Netscape co-founder and prominent tech investor Marc Andreessen famously noted that "software is eating the world." Unfortunately, it's also eating the lunch of most enterprises, including federal agencies.
For all the talk about wasteful government IT spending, little is said about the costs agencies pay to patch buggy software, a consequence of the industry's predisposition to release their wares now and fix them later. For Robert Jack, CIO of the U.S. Marine Corps, those costs aren't incidental.
"We have roughly 300,000 people, of which a third have day-to-day access to the enterprise network," Jack said at a recent forum on cybersecurity. "I have to defend the network at the desktop or end-user device. I have over 450 registered systems that are regressed to 10 significant versions. When we get a patch from a vendor, we have to go out and test that against all that."
He continued, "Think about the labor hours where I have to touch [and administer patches on] all those devices. And that's just for one patch." Every week, dozens of new vulnerabilities are catalogued by US-CERT, the government's computer emergency readiness team, offering a glimpse of the headaches Jack and CIOs like him face.
Speaking to the software industry at large, Jack said bluntly, "You're killing me."
[ As cloud and mobile proliferates, federal IT leaders should take more data-centric approach to security. Read Secure Data, Not Devices. ]
The staggering cost of software bugs is hard to nail down. However, a Cambridge University study released earlier this year estimated that finding and fixing coding problems costs software makers and the global economy $312 billion a year. That doesn't reflect what customers must also spend to patch and maintain that software on their networks.
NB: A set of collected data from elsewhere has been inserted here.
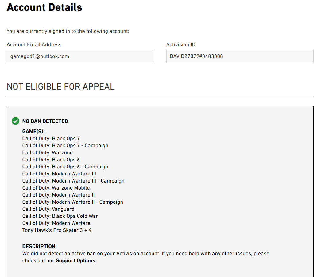Click the Modern Warfare II - Campaign entry

pyautogui.click(x=73, y=202)
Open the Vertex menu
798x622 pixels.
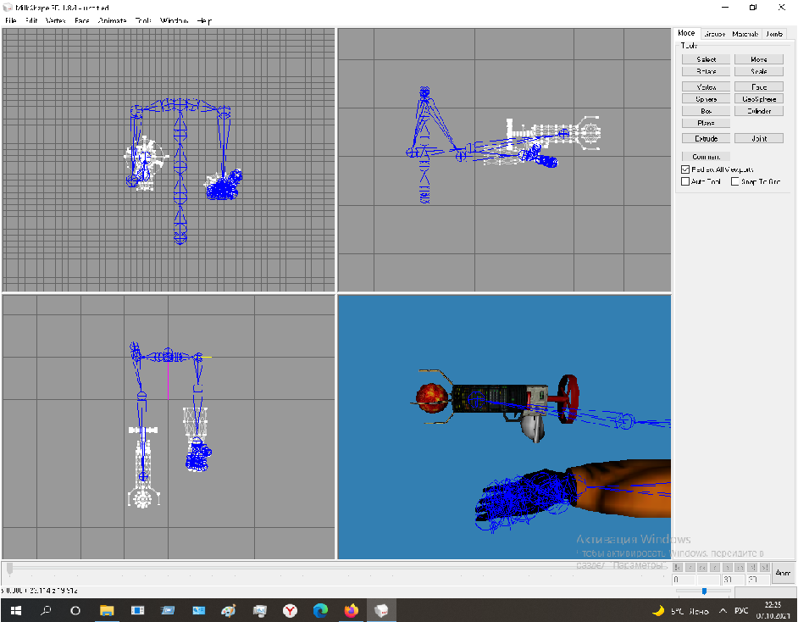[x=55, y=19]
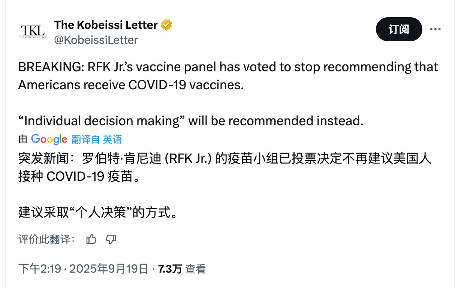Open the three-dot more options menu

[435, 29]
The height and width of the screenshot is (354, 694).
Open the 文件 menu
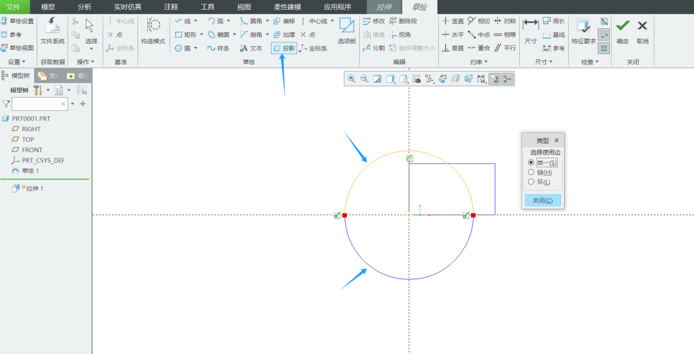[x=13, y=6]
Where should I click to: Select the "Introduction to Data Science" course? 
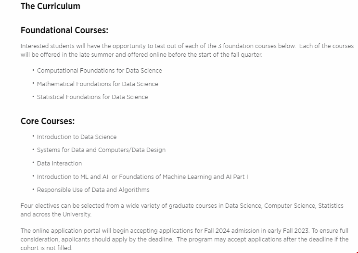77,137

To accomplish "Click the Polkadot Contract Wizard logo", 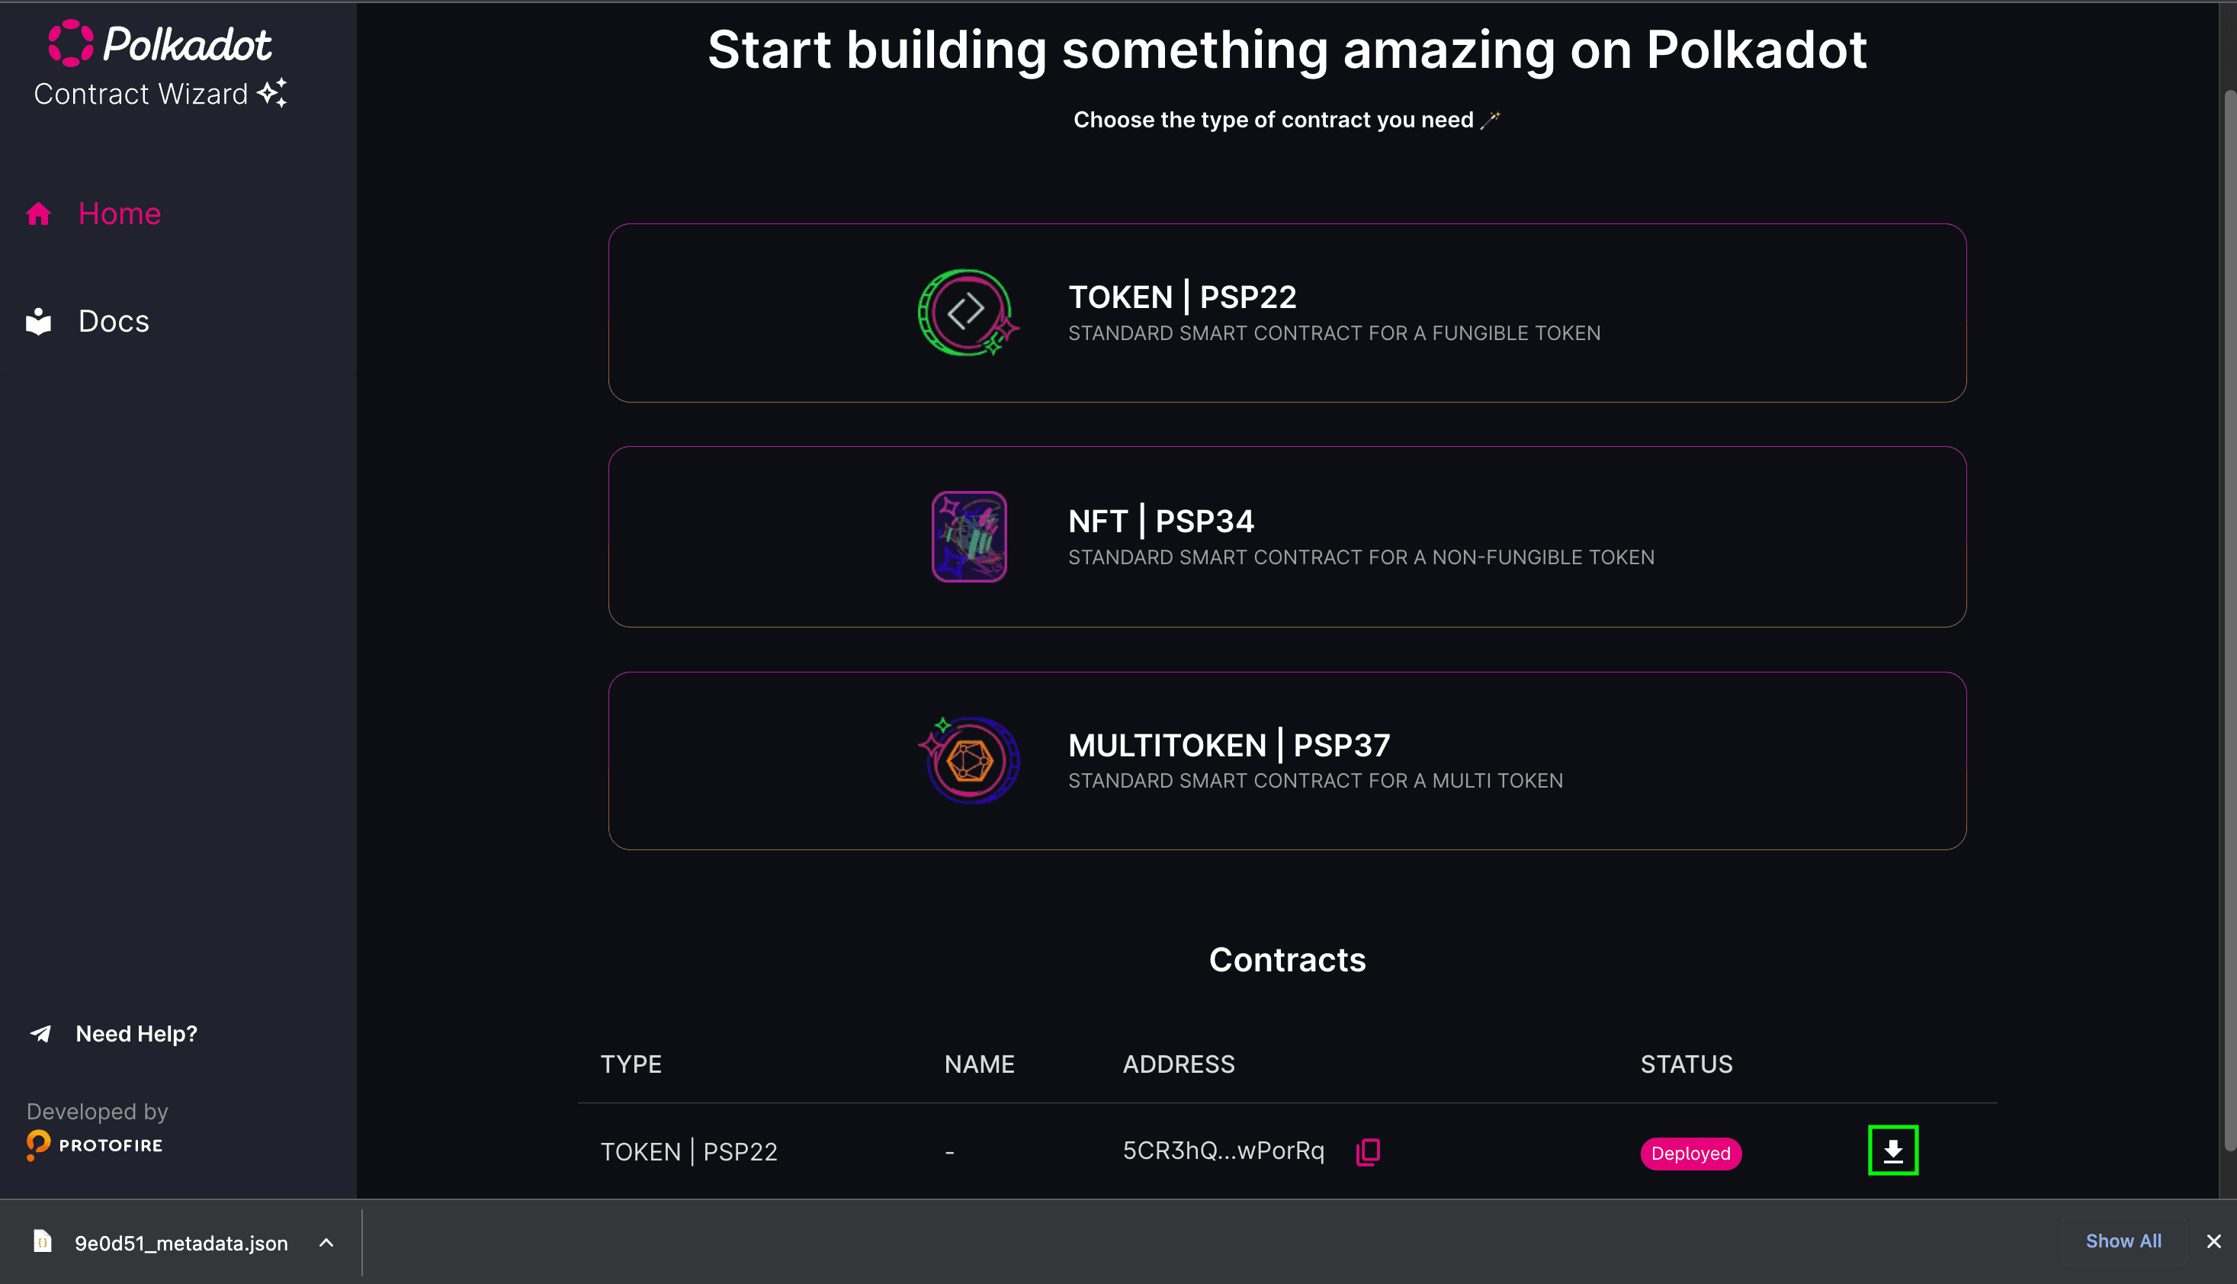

The problem, however, goes well beyond the mechanics of software and system maintenance. It also goes to the heart of network security and the growing risks associated with unknown software vulnerabilities, Jack said. Having spent 40 years in charge of command, control, communications, computers and cyber operations for the Air Force, the Defense Department and now the Marine Corps, Jack knows the problems as well as anyone.
Software by its nature is a work in progress. While vendors can't anticipate every problem, some of which are spawned when software interacts with other software on a network, vendors are making too many calculated compromises in order to ram their products and updates into production, Jack said. But worse, they're exposing organizations and their executives to growing liabilities if something goes wrong.
Jack pointed to recent reports, which he didn't specify, indicating that 25% of hospital operating room liability lawsuits are now tied to software coding problems. Lawsuits based on software failures are also becoming a big concern for the auto industry, he said, and the issue has prompted high-level discussions within the Defense Department.
It's only a matter of time before the high-profile enterprises become targets for liability lawyers looking to exploit software mishaps, Jack warned, adding that those in positions of authority ought to consider "looking for some big-time insurance."
In a recent article on the growing threat of software product liability for the Berkeley Technology Law Journal, Lawrence Levy and Suzanne Bell noted, "As society increasingly relies on software to perform critical functions in everything from manufacturing to life-support systems, the risk that an error in a software program will lead to economic loss, property damage or personal injury increases."
One of the big questions surrounding software liability, however, is whether computer software is a good or a service. That's important, Levy and Bell say, because "the sales of goods, but not of services, are subject to the damages and warranty provisions of the Uniform Commercial Code." The courts, however, are now beginning to consider cases involving not only the software itself, but also significant maintenance and support services, and this is likely to impact more and more organizations.
In the meantime, Jack concluded, software vendors aren't likely to change the way they develop, test and deploy their products. "I've been beating that drum for 15 years," he said. "I don't believe legislating software assurance is going to work. I need corporate citizenry to step up to the plate and take responsibility for what they put into their software."
About the only thing government agencies can do is manage their risks. The fast pace of software adoption has all but rendered the government's approach to software security certification and accreditation obsolete. In fact, "the old certification and accreditation process has been gone for three years now," said Ron Ross, a senior security official at the National Institute of Standards and Technology, during the same forum.
NIST, which sets the security standards for government agency information systems, has moved to a risk management framework that calls on agencies to perform real-time network monitoring to identify attempts to exploit hardware and software vulnerabilities. About 10% of attacks will get through defenses no matter what, Ross said.
If you know that your system can withstand a cyber-attack and that malware can't spread through the network and bring you down, he added, authorizing officials should be in a better position to accept a certain degree of risk. However, most federal agencies' inability to replace legacy systems due to lack of funding and cultural inertia makes it difficult to manage all the risks associated with so much software.
The challenge is only getting greater for CIOs like Jack as government agencies expand their networks into the cloud and extend their services to mobile devices. While those moves hold the promise of new and greater efficiencies, they also add more layers of software and the inevitability of more software patching.